Model Inference¶
Inference using pyhf Python API
import pyhf
import json
with open("data/2-bin_1-channel.json") as serialized:
spec = json.load(serialized)
workspace = pyhf.Workspace(spec)
model = workspace.model(poi_name="mu")
pars = model.config.suggested_init()
data = workspace.data(model)
Creating the log-likelihood conditioned on the data $\( L(\vec{\theta}|\vec{x}) = k \cdot p(\vec{x} | \vec{\theta}) \)$
model.logpdf(pars, data)
array([-12.58363315])
moar inference
bestfit_pars, twice_nll = pyhf.infer.mle.fit(data, model, return_fitted_val=True)
print(bestfit_pars)
[1.72986288e-04 1.00000157e+00 9.99966590e-01]
objective function is twice the negative log-likelihood
-2 * model.logpdf(bestfit_pars, data) == twice_nll
array([ True])
Hypothesis Testing¶
Very often in physics analyses we want to compute the \(\mathrm{CL}_{s}\) — a modified pseudo-frequentist \(p\)-value.
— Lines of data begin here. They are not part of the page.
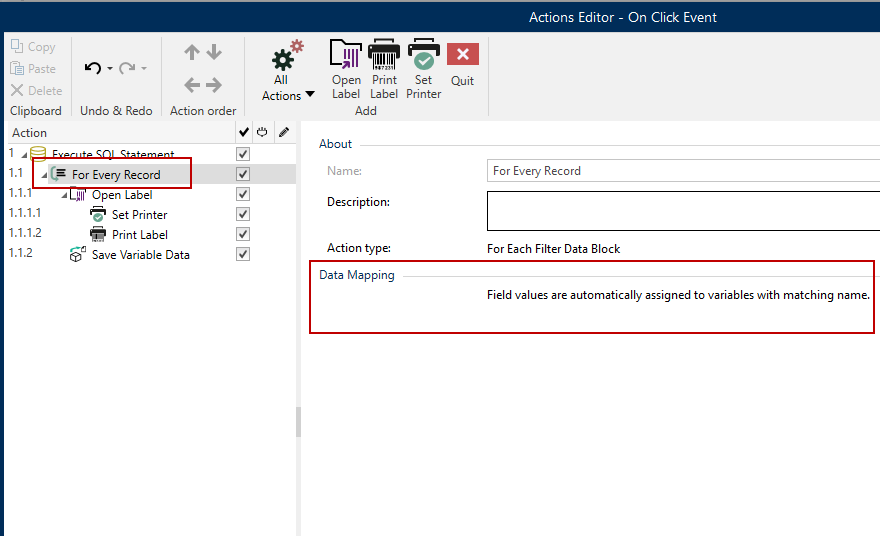Viewport: 880px width, 536px height.
Task: Click the right arrow in Action order
Action: [214, 86]
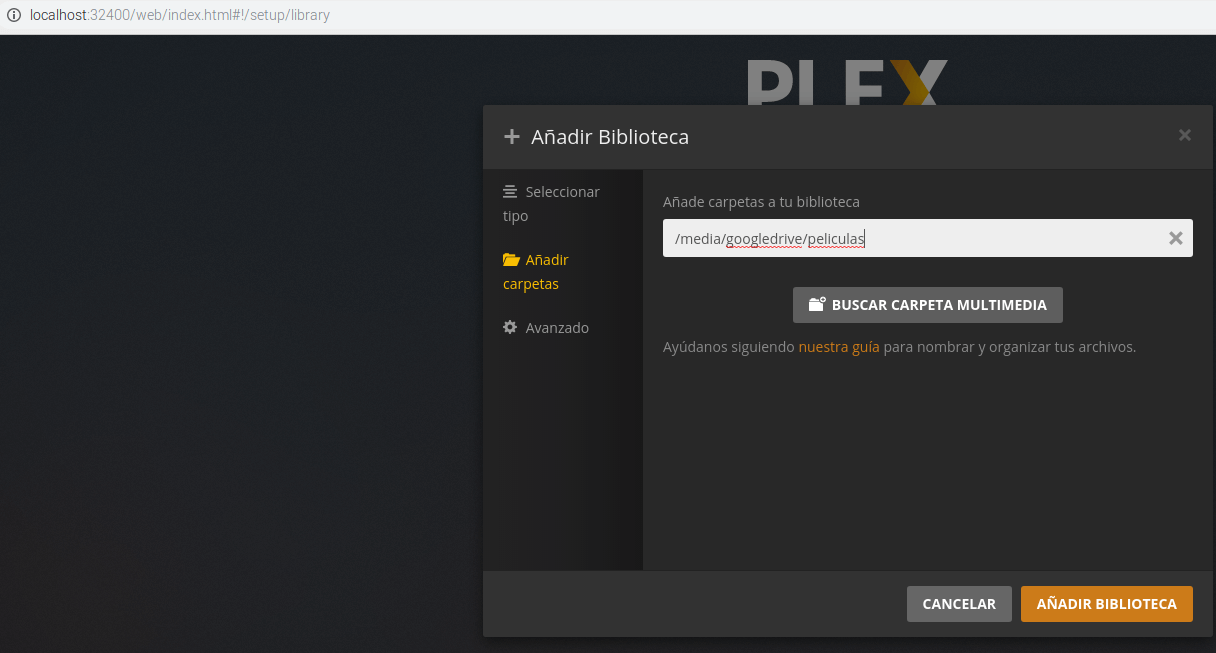Open the nuestra guía link
Image resolution: width=1216 pixels, height=653 pixels.
point(838,347)
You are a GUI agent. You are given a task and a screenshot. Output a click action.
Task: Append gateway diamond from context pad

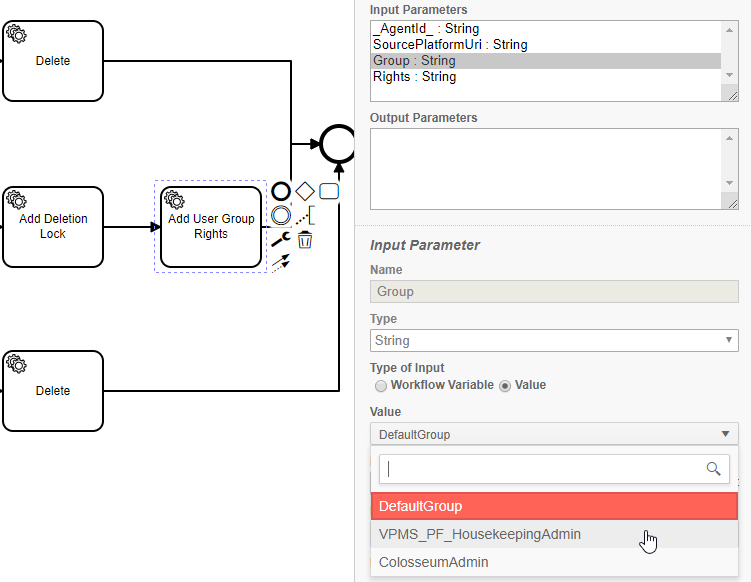pos(305,191)
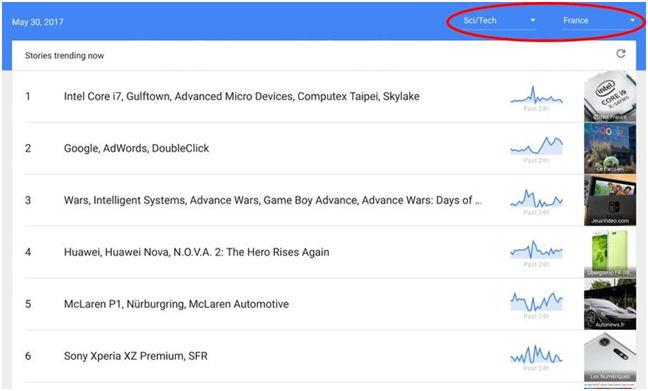This screenshot has width=648, height=391.
Task: Click the McLaren car thumbnail
Action: click(610, 304)
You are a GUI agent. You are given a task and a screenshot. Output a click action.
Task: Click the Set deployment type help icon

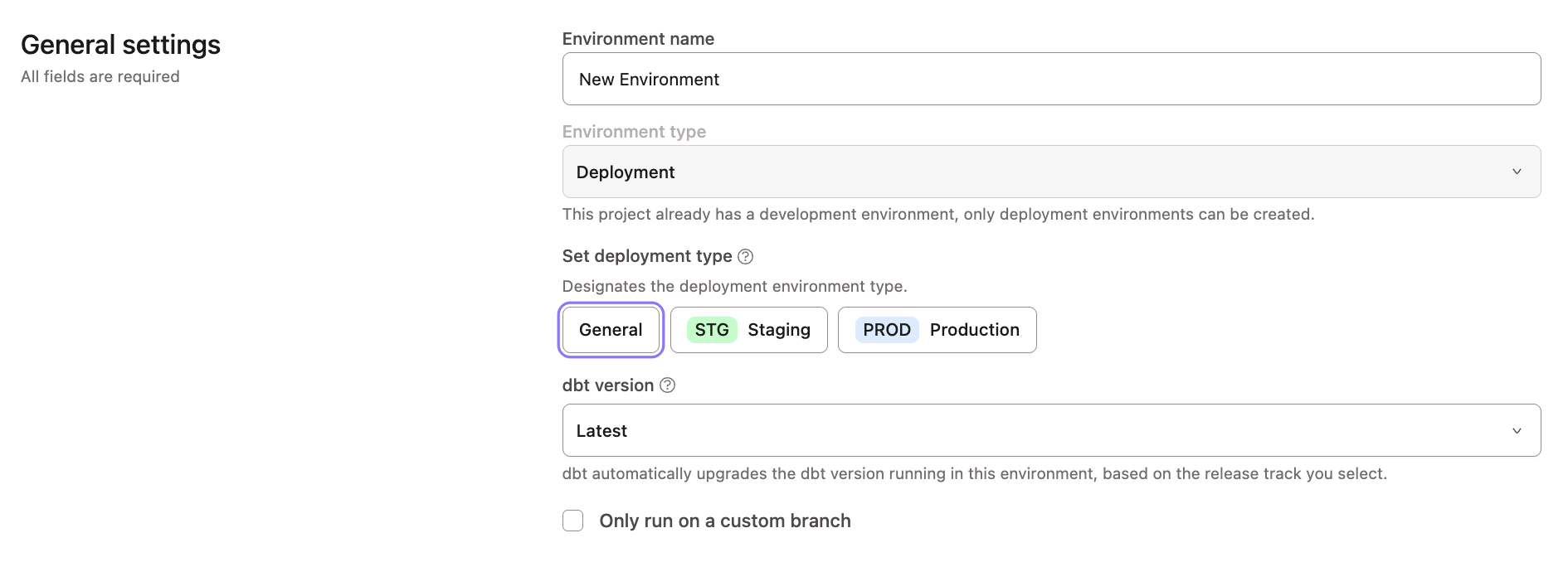click(745, 257)
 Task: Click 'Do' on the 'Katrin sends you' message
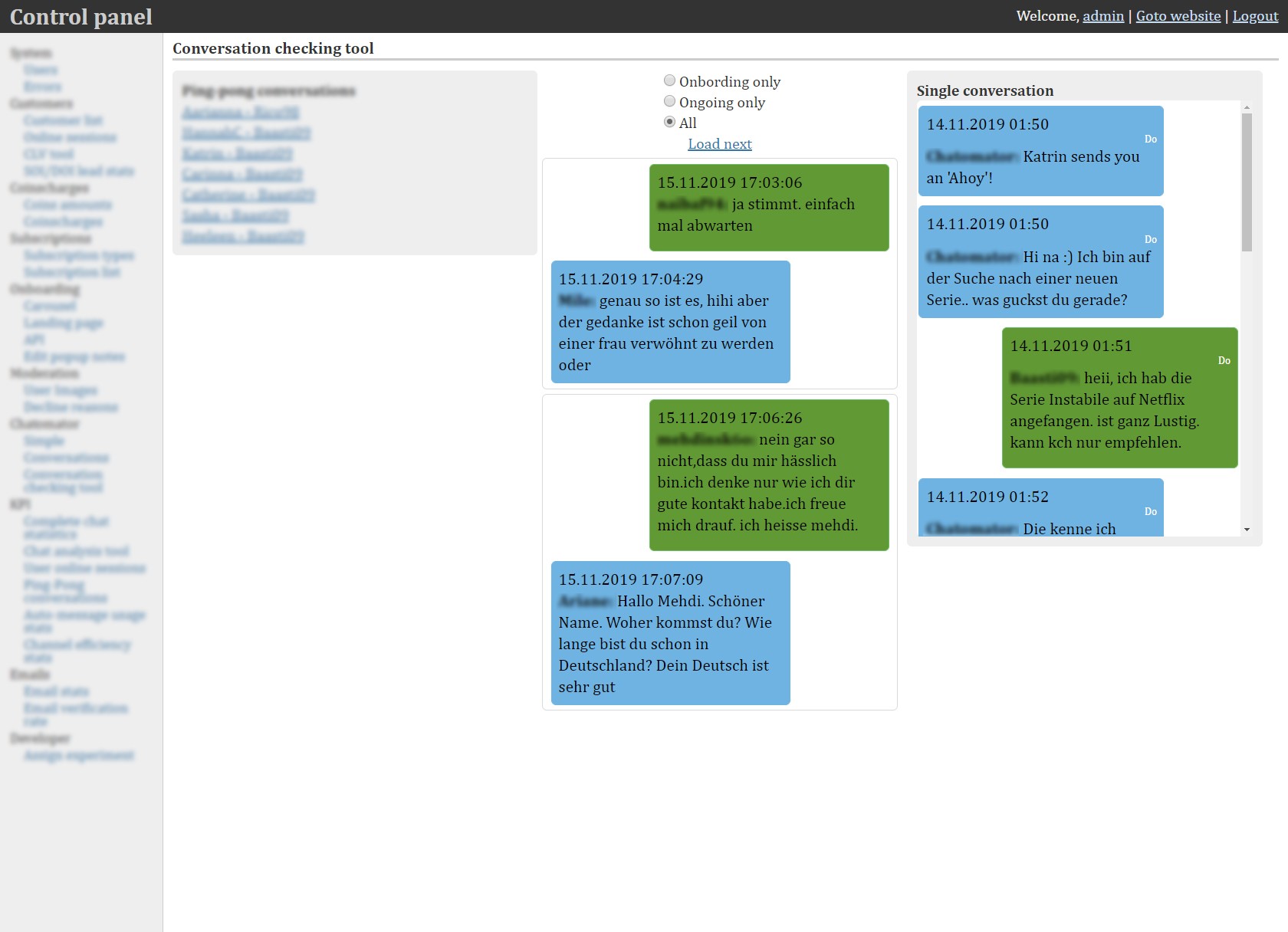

We can use the API that pyhf provides for hypothesis testing to compute the expected and observed \(\mathrm{CL}_{s}\).
test_mu = 1.0
CLs_obs, CLs_exp = pyhf.infer.hypotest(test_mu, data, model, return_expected=True)
print('Observed: {}, Expected: {}'.format(CLs_obs, CLs_exp))
Observed: [0.35998456], Expected: [0.35998495]
As a quick aside, remembering that $\( \mathrm{CL}_{s} = \frac{\mathrm{CL}_{s+b}}{\mathrm{CL}_{b}} = \frac{p_{s+b}}{1-p_{b}} \)$
CLs_obs, p_values = pyhf.infer.hypotest(test_mu, data, model, return_tail_probs=True)
print('Observed CL_s: {}, CL_sb: {}, CL_b: {}'.format(CLs_obs, p_values[0], p_values[1]))
Observed CL_s: [0.35998456], CL_sb: [0.17999205], CL_b: [0.49999935]
we can explicitly check pyhf with
assert CLs_obs == p_values[0]/p_values[1]
We often are intersted in computing a band of expected \(\mathrm{CL}_{s}\) values (the “Brazil band”)
import numpy as np
CLs_obs, CLs_exp_band = pyhf.infer.hypotest(test_mu, data, model, return_expected_set=True)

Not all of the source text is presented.